Problem details: Return only the lines from the top of the material through the line marked by "Disability Register (31, 188)", unaltered.

Material shown:
= Beginning of Section =

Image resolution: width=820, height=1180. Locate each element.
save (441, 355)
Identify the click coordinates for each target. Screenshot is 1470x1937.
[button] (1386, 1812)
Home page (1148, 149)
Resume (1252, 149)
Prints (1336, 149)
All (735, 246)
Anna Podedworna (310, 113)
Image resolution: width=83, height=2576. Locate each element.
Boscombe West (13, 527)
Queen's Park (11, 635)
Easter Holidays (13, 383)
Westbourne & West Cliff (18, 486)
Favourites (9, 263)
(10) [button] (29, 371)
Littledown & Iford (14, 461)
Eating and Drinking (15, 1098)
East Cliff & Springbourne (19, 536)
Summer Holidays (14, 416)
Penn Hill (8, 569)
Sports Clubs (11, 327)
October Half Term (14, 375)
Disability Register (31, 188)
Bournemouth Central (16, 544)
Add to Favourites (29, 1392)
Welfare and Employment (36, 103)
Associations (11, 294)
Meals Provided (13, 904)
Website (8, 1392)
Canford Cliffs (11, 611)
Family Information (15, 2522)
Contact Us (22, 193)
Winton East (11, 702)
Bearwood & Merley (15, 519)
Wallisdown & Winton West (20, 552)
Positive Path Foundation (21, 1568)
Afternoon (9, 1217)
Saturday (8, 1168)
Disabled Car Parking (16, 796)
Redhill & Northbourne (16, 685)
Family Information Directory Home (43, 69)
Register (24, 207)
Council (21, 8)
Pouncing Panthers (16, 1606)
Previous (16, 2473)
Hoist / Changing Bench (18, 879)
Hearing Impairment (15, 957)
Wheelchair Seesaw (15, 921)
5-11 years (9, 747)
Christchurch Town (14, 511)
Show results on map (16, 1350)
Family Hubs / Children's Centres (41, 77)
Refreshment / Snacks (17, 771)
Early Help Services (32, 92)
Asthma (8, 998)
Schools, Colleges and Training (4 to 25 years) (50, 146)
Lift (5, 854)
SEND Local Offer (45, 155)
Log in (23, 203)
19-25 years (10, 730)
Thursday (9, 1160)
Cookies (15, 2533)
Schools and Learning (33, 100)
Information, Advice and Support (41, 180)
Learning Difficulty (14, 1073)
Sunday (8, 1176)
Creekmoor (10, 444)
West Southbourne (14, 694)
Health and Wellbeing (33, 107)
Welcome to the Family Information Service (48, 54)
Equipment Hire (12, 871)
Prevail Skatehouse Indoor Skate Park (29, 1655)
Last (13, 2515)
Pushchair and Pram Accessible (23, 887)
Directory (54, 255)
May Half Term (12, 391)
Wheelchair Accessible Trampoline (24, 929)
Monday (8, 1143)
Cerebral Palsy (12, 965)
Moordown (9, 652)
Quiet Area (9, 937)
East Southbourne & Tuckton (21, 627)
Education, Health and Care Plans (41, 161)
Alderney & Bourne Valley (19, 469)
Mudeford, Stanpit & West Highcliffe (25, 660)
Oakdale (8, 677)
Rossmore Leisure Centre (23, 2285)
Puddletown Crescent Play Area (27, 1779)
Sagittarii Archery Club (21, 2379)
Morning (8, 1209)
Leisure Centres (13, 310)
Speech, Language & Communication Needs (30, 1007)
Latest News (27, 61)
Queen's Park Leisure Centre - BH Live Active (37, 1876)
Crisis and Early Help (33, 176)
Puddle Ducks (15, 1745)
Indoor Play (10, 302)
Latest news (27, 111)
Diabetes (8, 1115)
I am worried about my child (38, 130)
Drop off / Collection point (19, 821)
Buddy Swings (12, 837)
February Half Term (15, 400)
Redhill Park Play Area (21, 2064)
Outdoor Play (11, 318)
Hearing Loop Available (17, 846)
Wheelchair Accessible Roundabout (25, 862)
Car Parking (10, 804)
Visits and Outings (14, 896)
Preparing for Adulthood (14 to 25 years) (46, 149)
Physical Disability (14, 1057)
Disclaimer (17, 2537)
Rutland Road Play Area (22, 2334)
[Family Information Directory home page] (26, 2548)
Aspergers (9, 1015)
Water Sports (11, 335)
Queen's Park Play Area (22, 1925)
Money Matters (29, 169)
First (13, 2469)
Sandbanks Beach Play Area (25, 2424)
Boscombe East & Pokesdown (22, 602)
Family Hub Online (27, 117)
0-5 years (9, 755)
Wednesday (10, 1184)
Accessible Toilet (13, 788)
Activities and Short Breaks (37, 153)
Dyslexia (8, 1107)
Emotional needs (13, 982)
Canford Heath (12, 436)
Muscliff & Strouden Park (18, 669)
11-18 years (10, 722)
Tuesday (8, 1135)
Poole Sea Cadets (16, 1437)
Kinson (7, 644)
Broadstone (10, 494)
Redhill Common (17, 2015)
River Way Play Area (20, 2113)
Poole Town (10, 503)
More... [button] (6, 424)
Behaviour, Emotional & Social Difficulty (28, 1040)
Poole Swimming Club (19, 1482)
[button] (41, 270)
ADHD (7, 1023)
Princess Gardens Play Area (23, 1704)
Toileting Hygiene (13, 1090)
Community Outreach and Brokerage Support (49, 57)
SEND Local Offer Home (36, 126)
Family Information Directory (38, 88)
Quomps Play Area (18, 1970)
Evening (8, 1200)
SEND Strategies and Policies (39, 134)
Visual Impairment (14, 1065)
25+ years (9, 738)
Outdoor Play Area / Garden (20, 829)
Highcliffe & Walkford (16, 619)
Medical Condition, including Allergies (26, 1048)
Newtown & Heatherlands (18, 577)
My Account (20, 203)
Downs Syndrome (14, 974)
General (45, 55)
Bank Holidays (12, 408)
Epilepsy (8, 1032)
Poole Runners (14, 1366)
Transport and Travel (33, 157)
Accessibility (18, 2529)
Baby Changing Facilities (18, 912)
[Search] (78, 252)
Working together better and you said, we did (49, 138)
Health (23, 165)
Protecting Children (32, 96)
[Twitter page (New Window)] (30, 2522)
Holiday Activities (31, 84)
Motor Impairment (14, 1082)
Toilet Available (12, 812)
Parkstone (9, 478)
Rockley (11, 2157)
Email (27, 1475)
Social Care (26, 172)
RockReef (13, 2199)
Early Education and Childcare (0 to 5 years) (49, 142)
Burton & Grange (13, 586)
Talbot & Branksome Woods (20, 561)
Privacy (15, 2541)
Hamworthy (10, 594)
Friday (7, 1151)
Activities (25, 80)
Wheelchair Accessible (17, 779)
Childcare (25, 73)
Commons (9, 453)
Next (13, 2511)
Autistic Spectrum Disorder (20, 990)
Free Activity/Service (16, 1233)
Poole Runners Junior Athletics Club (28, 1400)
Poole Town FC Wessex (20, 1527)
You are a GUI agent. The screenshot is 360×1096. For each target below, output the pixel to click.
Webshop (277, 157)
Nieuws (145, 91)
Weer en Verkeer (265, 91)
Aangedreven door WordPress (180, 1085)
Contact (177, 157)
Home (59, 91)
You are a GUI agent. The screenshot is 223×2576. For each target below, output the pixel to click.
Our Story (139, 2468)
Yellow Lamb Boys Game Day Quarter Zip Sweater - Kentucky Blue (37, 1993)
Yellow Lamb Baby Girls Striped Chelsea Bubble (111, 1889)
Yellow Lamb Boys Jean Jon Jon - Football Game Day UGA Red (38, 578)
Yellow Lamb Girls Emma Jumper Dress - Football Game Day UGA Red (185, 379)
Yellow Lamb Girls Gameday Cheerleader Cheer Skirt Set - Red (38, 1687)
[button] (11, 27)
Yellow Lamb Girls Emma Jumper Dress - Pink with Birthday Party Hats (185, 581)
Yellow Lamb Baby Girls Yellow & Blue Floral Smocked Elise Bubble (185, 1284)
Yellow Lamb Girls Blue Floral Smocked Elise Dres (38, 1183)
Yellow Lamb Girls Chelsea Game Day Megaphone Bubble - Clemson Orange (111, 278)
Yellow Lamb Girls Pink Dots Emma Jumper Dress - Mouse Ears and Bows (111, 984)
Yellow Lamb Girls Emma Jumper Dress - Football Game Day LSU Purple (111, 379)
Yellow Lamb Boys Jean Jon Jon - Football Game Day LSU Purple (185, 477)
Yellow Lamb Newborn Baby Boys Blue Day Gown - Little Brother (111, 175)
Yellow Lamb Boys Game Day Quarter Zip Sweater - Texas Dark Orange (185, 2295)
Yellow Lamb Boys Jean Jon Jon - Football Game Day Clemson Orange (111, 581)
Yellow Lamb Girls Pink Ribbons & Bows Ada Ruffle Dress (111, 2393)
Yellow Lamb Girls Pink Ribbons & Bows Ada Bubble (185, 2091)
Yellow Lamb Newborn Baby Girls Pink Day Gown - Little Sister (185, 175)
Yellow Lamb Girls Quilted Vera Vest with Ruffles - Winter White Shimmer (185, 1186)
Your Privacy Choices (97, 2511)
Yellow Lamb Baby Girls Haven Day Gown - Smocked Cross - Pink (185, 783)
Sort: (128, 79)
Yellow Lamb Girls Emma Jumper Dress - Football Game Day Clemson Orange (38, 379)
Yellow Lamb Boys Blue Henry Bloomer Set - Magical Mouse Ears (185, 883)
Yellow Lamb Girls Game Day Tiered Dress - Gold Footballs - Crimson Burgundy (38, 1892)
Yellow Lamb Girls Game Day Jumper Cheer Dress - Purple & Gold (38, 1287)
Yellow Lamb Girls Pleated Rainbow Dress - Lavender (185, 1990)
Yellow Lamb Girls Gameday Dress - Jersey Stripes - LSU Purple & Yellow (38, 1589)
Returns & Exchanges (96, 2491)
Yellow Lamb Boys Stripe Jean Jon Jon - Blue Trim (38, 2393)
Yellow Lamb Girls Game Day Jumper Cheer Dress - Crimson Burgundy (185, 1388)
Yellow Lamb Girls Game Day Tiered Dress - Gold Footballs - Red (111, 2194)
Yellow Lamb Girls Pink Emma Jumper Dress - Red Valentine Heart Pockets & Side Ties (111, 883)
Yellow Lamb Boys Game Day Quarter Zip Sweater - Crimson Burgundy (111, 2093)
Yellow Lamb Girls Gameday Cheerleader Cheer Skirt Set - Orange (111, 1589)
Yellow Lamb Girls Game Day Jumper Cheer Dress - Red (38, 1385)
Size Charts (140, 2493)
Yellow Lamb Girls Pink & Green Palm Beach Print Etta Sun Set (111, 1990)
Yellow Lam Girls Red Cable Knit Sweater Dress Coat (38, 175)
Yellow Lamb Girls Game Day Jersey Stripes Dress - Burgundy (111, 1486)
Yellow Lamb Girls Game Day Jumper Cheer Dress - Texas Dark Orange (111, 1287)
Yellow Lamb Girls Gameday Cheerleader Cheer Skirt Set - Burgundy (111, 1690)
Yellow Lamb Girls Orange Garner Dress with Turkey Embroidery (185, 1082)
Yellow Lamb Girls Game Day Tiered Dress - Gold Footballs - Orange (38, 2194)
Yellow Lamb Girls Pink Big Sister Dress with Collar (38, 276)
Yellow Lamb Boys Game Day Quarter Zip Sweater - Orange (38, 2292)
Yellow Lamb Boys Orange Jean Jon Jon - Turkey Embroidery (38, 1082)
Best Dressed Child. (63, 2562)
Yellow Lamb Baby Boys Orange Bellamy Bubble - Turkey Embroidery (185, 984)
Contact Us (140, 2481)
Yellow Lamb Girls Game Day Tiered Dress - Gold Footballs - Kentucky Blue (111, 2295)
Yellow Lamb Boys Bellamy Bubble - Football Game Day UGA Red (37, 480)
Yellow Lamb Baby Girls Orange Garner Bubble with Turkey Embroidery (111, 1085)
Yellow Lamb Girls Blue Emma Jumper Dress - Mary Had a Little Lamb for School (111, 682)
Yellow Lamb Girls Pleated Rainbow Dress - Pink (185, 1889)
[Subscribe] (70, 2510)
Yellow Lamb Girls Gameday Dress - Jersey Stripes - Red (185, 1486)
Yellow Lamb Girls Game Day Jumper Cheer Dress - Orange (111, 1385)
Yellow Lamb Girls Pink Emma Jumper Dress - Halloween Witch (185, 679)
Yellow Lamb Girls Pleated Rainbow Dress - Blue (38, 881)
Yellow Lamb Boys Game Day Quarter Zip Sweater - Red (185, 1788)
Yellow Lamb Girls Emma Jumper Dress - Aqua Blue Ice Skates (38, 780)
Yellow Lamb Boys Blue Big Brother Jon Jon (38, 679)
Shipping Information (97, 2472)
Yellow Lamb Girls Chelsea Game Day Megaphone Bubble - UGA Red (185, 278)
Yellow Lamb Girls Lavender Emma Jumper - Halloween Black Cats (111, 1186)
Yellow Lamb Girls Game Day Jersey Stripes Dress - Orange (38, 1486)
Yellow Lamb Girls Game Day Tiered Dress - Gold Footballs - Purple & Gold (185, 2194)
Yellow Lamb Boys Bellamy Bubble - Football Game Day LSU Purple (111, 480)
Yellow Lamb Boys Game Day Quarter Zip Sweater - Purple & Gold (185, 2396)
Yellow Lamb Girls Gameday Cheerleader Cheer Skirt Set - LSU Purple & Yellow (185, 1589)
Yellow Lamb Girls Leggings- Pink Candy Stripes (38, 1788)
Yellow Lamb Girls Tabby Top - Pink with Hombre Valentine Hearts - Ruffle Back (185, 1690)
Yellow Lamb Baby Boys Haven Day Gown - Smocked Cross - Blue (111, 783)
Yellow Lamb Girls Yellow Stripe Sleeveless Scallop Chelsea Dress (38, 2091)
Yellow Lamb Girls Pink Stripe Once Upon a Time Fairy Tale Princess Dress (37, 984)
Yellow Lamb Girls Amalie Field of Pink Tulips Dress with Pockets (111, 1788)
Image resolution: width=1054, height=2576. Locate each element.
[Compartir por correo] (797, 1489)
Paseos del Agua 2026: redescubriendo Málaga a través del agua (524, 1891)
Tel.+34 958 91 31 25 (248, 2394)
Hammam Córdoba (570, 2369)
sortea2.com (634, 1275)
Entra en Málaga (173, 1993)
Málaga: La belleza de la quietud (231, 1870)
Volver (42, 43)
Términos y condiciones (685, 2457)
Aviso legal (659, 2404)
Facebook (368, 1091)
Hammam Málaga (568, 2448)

= End of Section =

Result:
Image resolution: width=820, height=1180. Locate each element.
save (441, 355)
Identify the click coordinates for each target. Screenshot is 1470x1937.
[button] (1386, 1812)
Home page (1148, 149)
Resume (1252, 149)
Prints (1336, 149)
All (735, 246)
Anna Podedworna (310, 113)
Image resolution: width=83, height=2576. Locate each element.
Boscombe West (13, 527)
Queen's Park (11, 635)
Easter Holidays (13, 383)
Westbourne & West Cliff (18, 486)
Favourites (9, 263)
(10) [button] (29, 371)
Littledown & Iford (14, 461)
Eating and Drinking (15, 1098)
East Cliff & Springbourne (19, 536)
Summer Holidays (14, 416)
Penn Hill (8, 569)
Sports Clubs (11, 327)
October Half Term (14, 375)
Disability Register (31, 188)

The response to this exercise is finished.